* _SOURCE EXTRACT_:
____

= Tsereteli =

Noble family in Georgia

Coat of arms of Princes Tserreteli

The House of Tsereteli (წერეთელი), also known as Tsertelev (Russian), is a noble family in Georgia (and partly, a Russian noble family) which gave origin to several notable writers, politicians, scholars, and artists.

== History ==
According to traditional accounts, the family's ancestors had been chieftains in Dagestan or Ossetia, who fled the Islamization of their homeland by Tamerlane and moved, through Circassia, into Christian Georgia in 1395. Constantine II, King of Imereti (west Georgia) from 1392 to 1401, enfeoffed them of Sachkhere and conferred the dignity of prince (tavadi) upon them. The Tsereteli held a fiefdom in Upper Imereti called Satseretlo (საწერეთლო; "of Tsereteli") with their residence at Modinakhe, and eventually turned into one of the preeminent aristocratic families in Georgia. They frequently intermarried with other Georgian noble houses and even with the branches of Bagrationi royal dynasty in both western and eastern Georgia (e.g., Prince David Tsereteli married the sister of Alexander V of Imereti in 1736, while Zurab Tsereteli married his daughter, Ketevan, to the royal Prince Ioane of Georgia in 1787).

A branch of the family followed King Vakhtang VI in his 1724 emigration to Imperial Russia, where they came to be known as Tsertelev (Цертелев, Церетели) and were absorbed into the Russian nobility.

== Princes of Satseretlo ==
c. 1380–1590 – Twelve anonymous princes
- Kveli I (c. 1590–1620)

____

* _DATA EXTRACT_:
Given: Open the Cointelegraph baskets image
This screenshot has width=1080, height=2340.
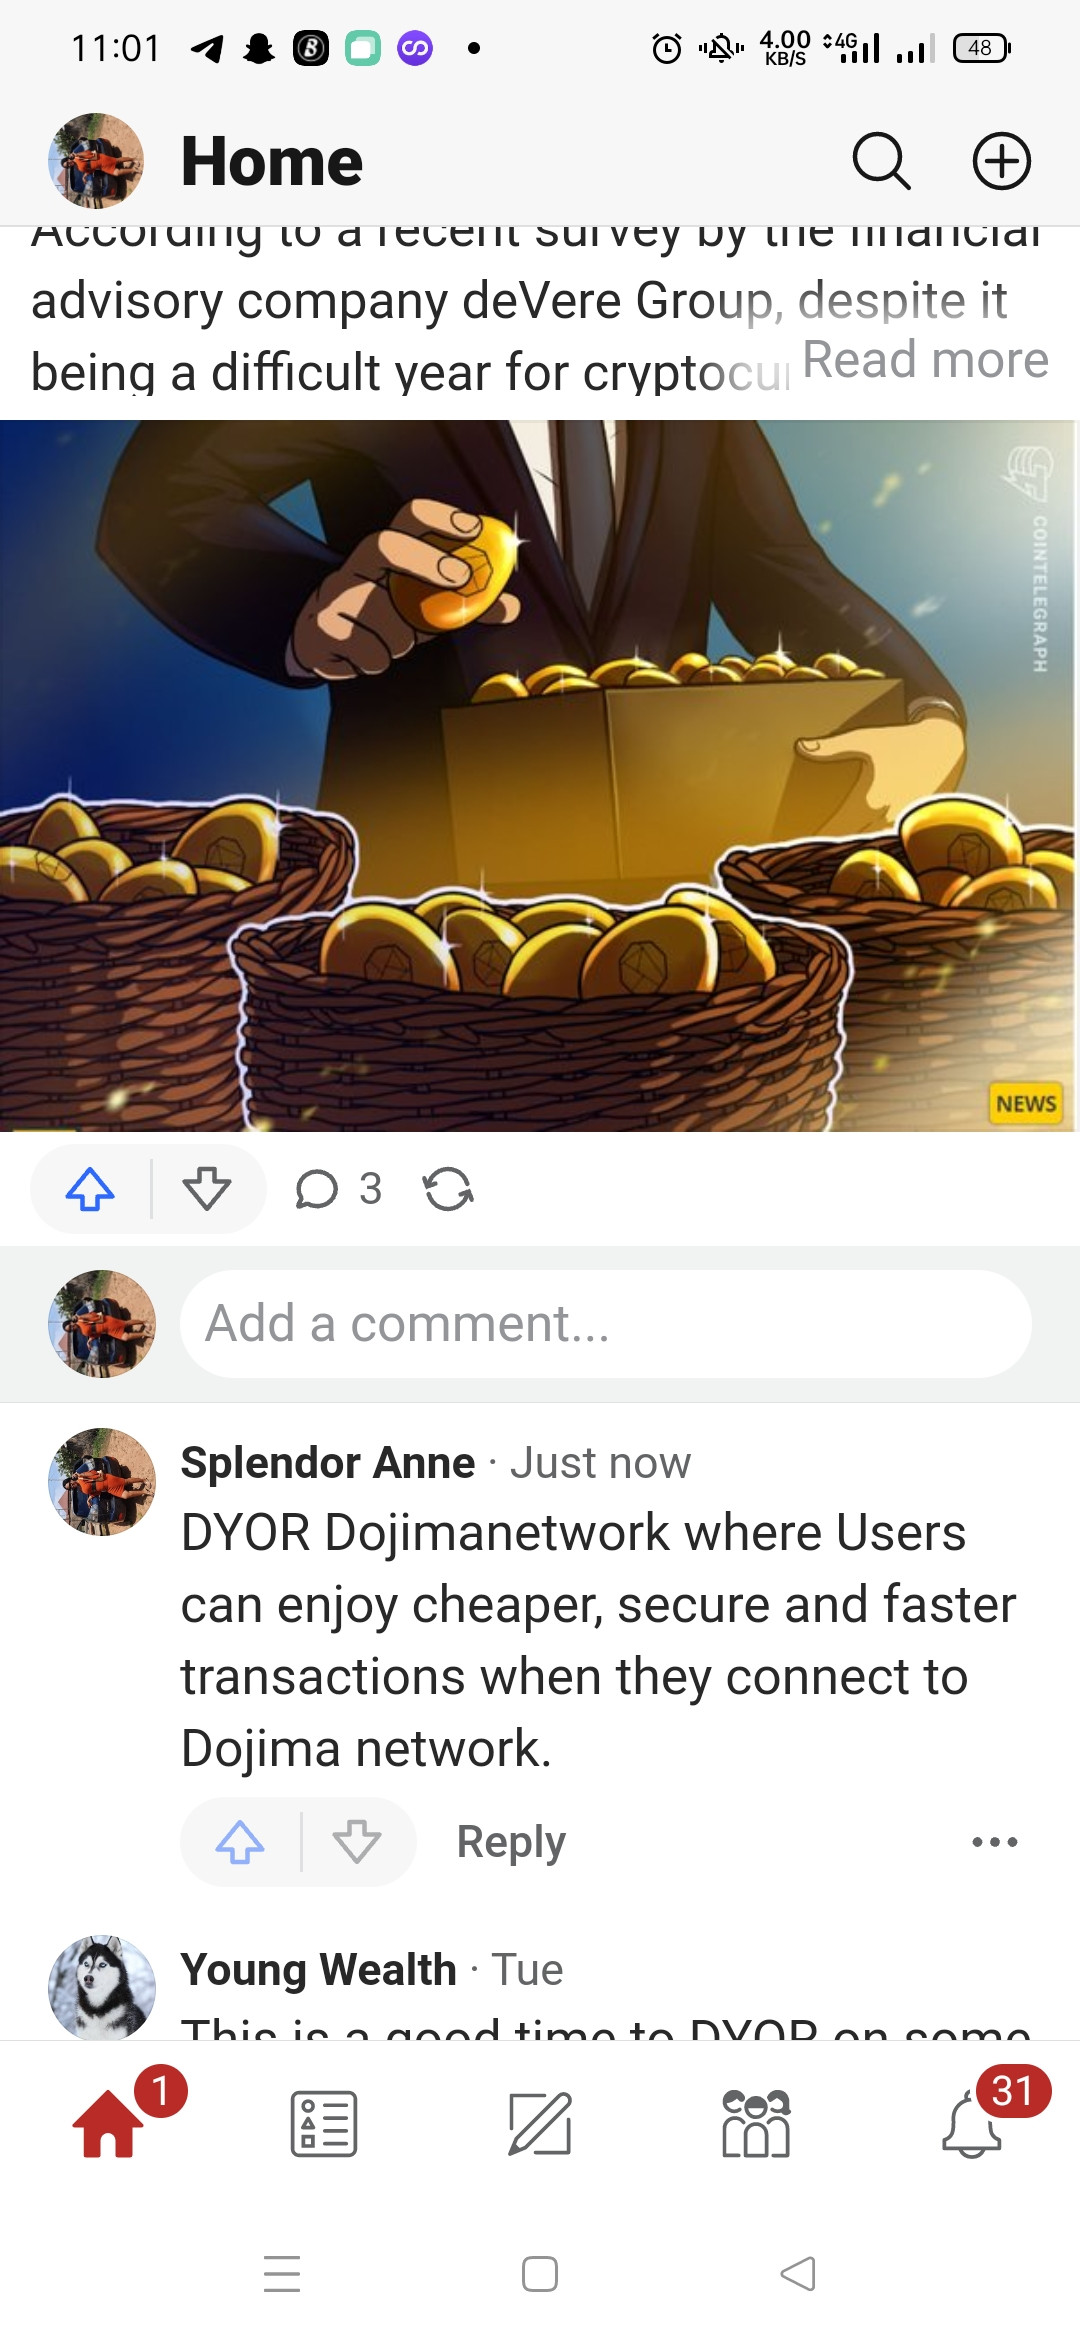Looking at the screenshot, I should click(x=539, y=776).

____

* _EXERCISES TO COMPLETE_:
A: Using the text on the Tsereteli family, decide whether each statement agrees with it. Answer yes or no for each and quote the words of the text that decide it.
(i) Constantine II ruled as King of Imereti from 1392 to 1401.
(ii) A branch of the family followed King Vakhtang VI to Imperial Russia in 1736.
(iii) The family's residence was at Sachkhere.
B: Answer these questions from the text on the Tsereteli family.
(i) In what year did the family's ancestors move into Christian Georgia?
(ii) Whom did Zurab Tsereteli's daughter Ketevan marry?
(iii) By what name was the branch that went to Imperial Russia known there?
C: List every kind of notable figure that, according to the text on the Tsereteli family, the family gave origin to.
The data was collected from another source.

* _SOLUTION SET_:
A:
(i) Yes: "Constantine II, King of Imereti (west Georgia) from 1392 to 1401"
(ii) No: "A branch of the family followed King Vakhtang VI in his 1724 emigration to Imperial Russia"
(iii) No: "with their residence at Modinakhe"

B:
(i) 1395
(ii) The royal Prince Ioane of Georgia
(iii) Tsertelev

C: writers, politicians, scholars, artists